How AI will Affect the Design Industry
I don't think that AI is going to "kill design" in the next few years (as some pundits are claiming). However I do think we reached "peak designer" several years ago, and the volume of designers needed over the next 10 years will be less than the previous 10. (This is as much to do with the rise of design systems leading to the industrialisation of design, and the power shift of decision making, as it is AI)
What I don't know is whether that's 98%, 85%, 60% or some other number.
As such, these shifts are likely to adversely effect at least a portion of the workforce. Which is why I'm seeing some senior designers retire early or shift into new, non digital roles.
As the remainder of the workforce moves away from being "Figma Operators" (which is sadly where I think a lot of us have been the past few years) other pundits and claiming it's actually the start of a new golden age for design.
I don't think that's the case either. But I do think in times of change there are huge opportunities for those who embrace new technologies early. So being an AI native designer can defnitly give you an edge.

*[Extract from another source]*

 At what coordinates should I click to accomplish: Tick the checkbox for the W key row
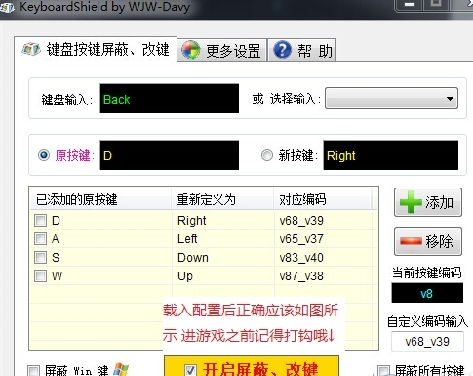[x=41, y=276]
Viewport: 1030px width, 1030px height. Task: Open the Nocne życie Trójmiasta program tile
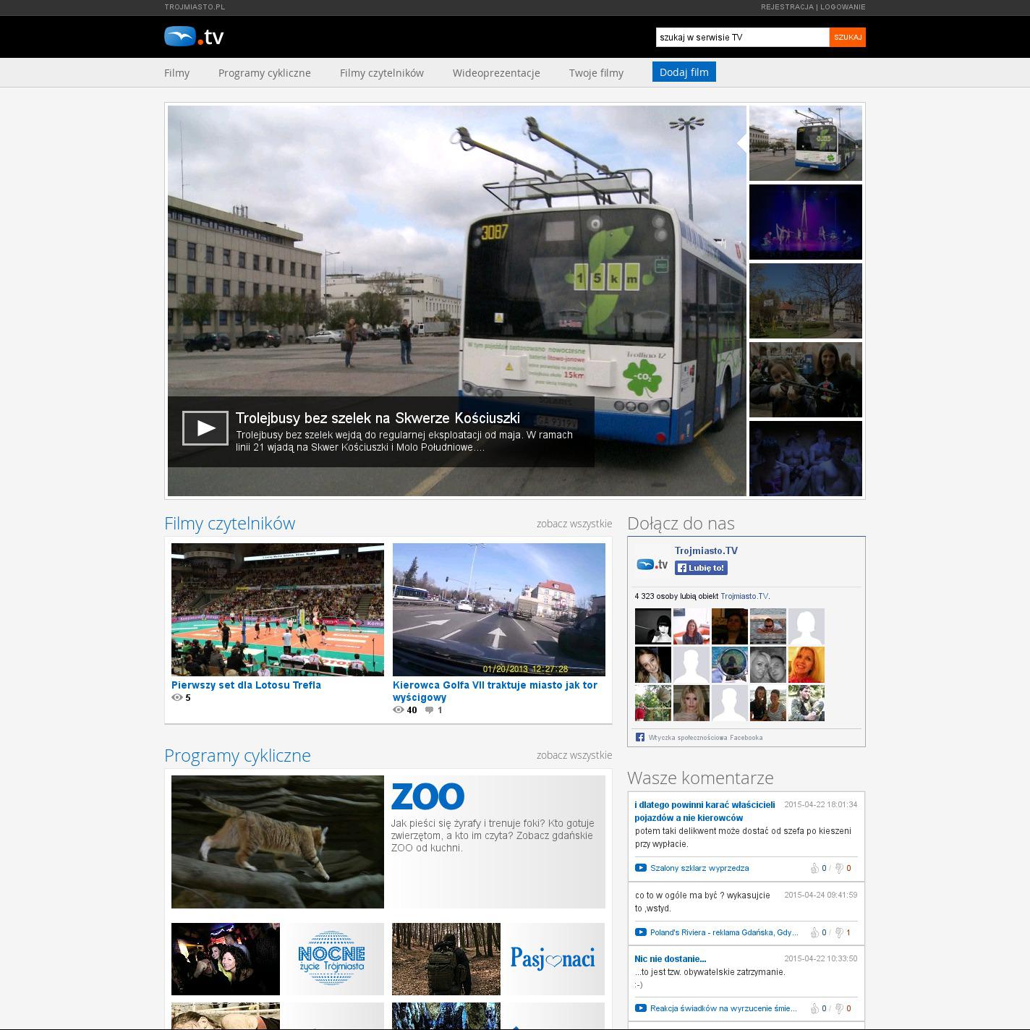point(332,959)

And I do think new opportunities are opening up for designers that weren't easily available before. Like designers vibe coding their way to being a startup founder, without the need for a technical co-founder, a ton of VC money and 18 months of runway.
Of course more conservative organisations (universities, charities, governments, banks, energy companies etc) that are traditionally slower at adopting new approaches (for good reasons like the precautionary principle), will still need olds school UXers and Service Designers. So the challenge will likely be in the mid ground. i.e. die hard Figma jockeys.
So there's no clean answer to where this is all heading, and anybody who tells you otherwise probably has a book, podcast, app or cohort based course to sell. Like all periods of change, there will be both winners and losers. But one thing is true. It's sure gonna be interesting (and I'm using that term very specifically in the British sense of the word).